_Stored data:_
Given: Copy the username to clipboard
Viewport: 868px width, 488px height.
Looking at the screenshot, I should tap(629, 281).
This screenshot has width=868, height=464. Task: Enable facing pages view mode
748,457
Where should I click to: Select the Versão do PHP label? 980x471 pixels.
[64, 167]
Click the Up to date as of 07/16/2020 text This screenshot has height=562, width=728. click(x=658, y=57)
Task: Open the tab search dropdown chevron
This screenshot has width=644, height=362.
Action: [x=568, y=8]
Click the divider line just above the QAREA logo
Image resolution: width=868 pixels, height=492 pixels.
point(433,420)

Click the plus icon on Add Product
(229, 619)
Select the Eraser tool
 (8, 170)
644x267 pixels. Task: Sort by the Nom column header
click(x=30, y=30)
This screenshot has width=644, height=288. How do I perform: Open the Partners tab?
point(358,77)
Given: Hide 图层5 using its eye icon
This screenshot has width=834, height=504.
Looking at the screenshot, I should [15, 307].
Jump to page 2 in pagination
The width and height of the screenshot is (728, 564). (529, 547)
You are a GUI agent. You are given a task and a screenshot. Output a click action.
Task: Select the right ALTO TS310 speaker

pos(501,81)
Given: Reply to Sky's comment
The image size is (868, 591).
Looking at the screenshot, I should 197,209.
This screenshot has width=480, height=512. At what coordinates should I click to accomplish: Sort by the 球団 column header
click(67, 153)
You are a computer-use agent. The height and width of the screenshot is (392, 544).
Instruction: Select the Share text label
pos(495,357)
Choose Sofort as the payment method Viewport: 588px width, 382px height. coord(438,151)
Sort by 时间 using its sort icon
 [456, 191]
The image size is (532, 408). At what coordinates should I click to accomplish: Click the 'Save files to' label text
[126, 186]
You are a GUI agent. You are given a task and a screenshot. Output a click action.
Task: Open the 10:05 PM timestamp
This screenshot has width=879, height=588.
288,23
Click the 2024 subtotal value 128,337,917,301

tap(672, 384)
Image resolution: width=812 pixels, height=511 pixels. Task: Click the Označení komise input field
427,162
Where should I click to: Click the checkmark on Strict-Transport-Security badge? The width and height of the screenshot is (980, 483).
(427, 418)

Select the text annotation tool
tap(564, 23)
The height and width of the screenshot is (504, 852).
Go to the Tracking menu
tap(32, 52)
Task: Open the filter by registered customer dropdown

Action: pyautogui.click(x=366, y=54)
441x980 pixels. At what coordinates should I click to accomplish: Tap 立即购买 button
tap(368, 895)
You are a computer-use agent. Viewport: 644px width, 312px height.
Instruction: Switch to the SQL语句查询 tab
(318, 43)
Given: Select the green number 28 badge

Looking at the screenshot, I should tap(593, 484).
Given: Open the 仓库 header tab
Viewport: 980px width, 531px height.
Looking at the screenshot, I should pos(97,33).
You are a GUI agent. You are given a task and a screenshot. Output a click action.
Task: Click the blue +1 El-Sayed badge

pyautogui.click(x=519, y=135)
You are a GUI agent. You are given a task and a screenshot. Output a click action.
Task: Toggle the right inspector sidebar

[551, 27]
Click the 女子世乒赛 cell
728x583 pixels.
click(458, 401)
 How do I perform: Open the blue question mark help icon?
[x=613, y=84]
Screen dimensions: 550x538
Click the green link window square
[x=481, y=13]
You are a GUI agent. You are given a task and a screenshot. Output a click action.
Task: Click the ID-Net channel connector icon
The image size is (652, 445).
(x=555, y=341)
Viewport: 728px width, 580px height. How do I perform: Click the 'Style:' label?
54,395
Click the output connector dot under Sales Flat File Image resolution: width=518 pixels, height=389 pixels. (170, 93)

_Task goal:_ From the records above, copy each line in which the string "computer" occurs.

_Response below:_
You are a computer-use agent. The height and width of the screenshot is (392, 544).
You are a computer-use agent. Viewport: 644px width, 312px height.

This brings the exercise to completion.